Exercise directions =
Rewrite the records from their start through the line containing "pos(586,423)", changing "hyperlink" to "link" and leaving everything else as it is. Give back only those lines.

Supplied records =
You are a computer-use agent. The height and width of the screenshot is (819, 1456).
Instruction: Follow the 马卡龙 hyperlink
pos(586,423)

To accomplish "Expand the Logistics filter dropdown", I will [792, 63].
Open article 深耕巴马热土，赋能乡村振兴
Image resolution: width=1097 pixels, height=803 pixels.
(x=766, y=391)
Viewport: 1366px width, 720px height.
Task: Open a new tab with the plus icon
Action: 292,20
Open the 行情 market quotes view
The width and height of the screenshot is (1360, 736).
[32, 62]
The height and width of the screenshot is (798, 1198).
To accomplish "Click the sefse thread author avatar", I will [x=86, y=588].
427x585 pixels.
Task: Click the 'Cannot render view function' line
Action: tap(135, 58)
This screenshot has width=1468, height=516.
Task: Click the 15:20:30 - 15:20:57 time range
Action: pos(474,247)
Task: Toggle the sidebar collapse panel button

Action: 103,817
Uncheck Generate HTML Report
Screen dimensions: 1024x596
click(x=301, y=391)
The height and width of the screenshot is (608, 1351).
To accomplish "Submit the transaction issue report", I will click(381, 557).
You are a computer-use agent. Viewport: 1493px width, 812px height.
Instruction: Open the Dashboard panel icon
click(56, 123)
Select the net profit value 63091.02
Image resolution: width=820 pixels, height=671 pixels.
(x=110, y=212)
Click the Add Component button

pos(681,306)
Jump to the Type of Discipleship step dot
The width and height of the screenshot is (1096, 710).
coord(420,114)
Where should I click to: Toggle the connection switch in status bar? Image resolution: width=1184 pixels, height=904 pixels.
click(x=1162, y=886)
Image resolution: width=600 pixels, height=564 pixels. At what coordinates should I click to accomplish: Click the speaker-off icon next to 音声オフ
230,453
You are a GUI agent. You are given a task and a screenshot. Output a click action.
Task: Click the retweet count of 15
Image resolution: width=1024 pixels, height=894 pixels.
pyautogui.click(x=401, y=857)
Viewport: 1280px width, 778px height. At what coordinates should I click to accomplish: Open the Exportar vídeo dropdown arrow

Task solution =
You are a computer-use agent. The height and width of the screenshot is (819, 1456).
Instruction: Follow the 马卡龙 link
pos(586,423)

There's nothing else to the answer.